This CRM guide outlines the business benefits and the potential drawbacks of implementing CRM. It also offers help on the types of CRM solution you could choose and how to implement them.
- Why use CRM?
- Business benefits of CRM
- Types of CRM solution
- How to implement CRM
- Reasons CRM implementation might fail
- Questions for CRM suppliers
WHY USE CRM?
In the commercial world (both for profit and not for profit I might add) the importance of retaining existing (brick walling) customers and expanding new business is paramount, hunting and farming in sales speak. The costs associated with finding new customers mean that every existing customer could be important. It has been estimated that the cost of acquiring a new customer is up to 6 times higher than retaining one you already have.
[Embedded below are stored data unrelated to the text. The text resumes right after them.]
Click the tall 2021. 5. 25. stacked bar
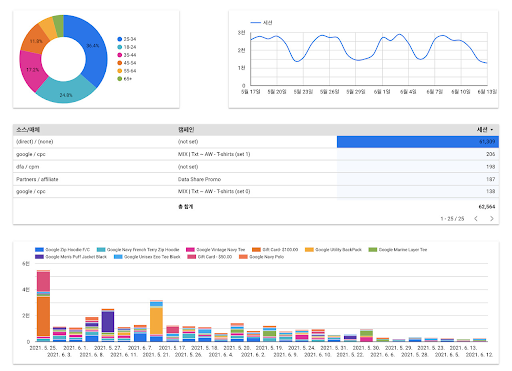pos(43,306)
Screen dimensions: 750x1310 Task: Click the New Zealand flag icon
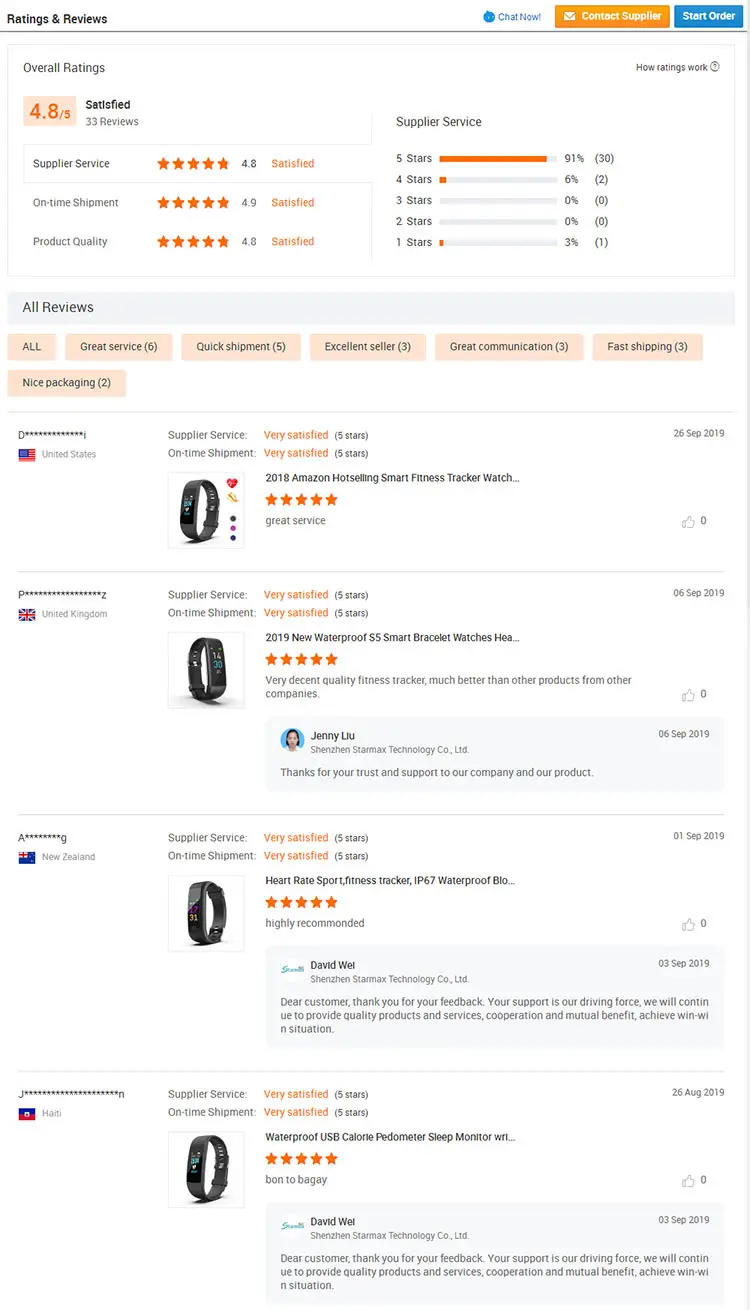27,857
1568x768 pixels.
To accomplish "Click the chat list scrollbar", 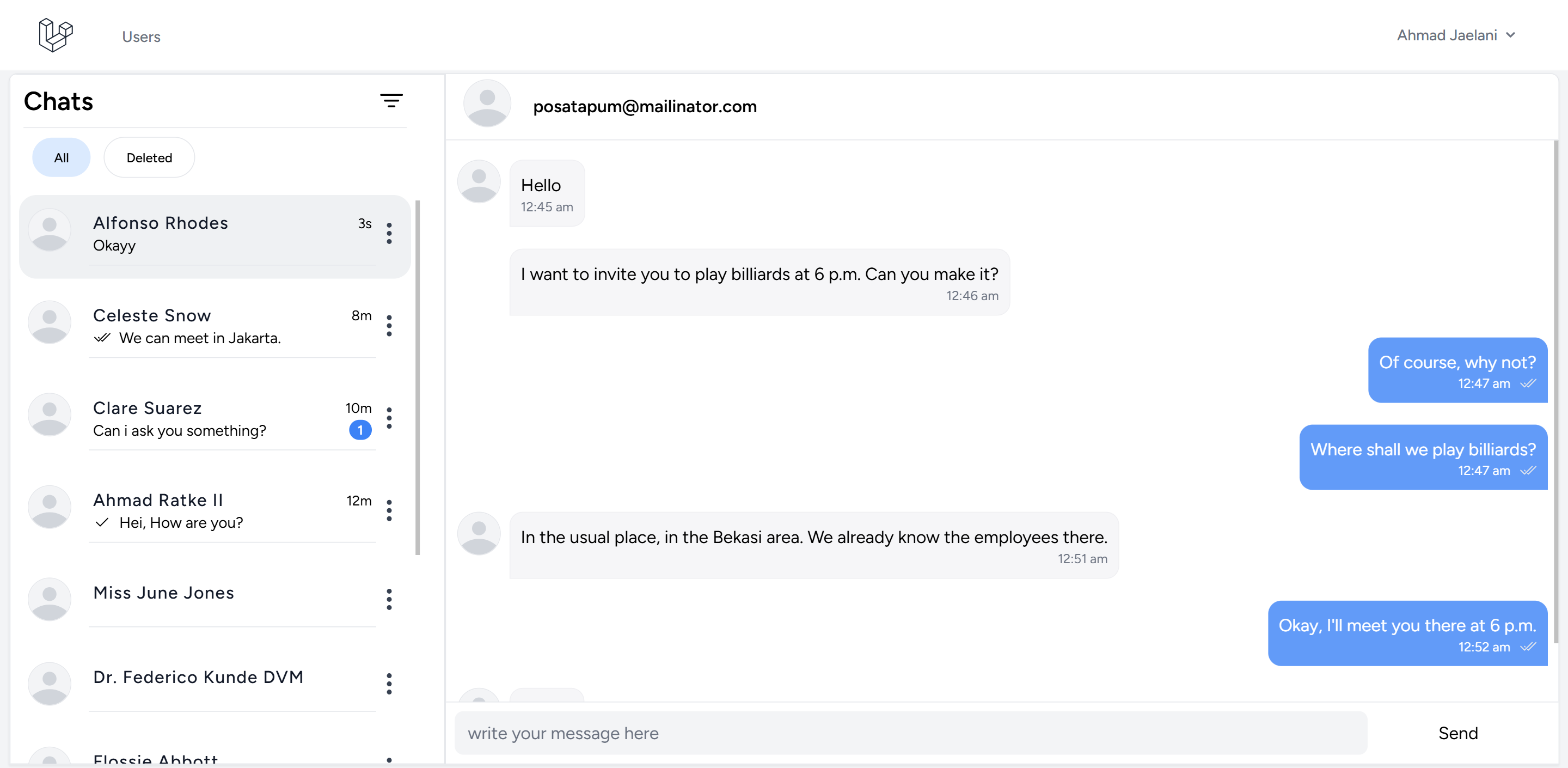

The more opportunities that a customer has to interact with your company the better, and one way of achieving this is by opening up channels such as direct sales, online sales, franchises, use of agents, etc. However, the more channels you have, the greater the need to manage your interaction with your customer base.
Customer relationship management (CRM) helps businesses to gain an insight into the behavior of their customers and modify their business operations to ensure that customers are served in the best possible way. In essence, CRM helps a business to recognize the value of its customers and to capitalize on improved customer relations. The better you understand your customers, the more responsive you can be to their needs.
Managing Customer Relationships can be achieved by:
- finding out about your customers’ purchasing habits, opinions and preferences
- profiling individuals and groups to market more effectively and increase sales
- changing the way you operate, to improve customer service and marketing – effectively each end of the sales cycle.
Benefiting from CRM is not just a question of buying the right software. You must also adapt your business to the needs of your customers, if you are successful to any degree then you do this already. Unless of course you have a product that customers really want and cannot buy anywhere else and have no competition – in which case where do I send my Resume? 🙂
BUSINESS BENEFITS OF CRM
Implementing a customer relationship management (CRM) solution might involve considerable time and expense. However, there are many potential benefits.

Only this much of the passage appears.